* **WHAT TO DO**
All of the data below needs to be set down once more, exactly as written.

[WORKING DATA Boundary: Start]

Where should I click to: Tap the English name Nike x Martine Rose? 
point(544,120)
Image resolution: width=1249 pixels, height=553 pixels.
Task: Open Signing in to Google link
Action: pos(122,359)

[WORKING DATA Boundary: End]

* **FINISHED TASK**
Where should I click to: Tap the English name Nike x Martine Rose? 
point(544,120)
Image resolution: width=1249 pixels, height=553 pixels.
Task: Open Signing in to Google link
Action: pos(122,359)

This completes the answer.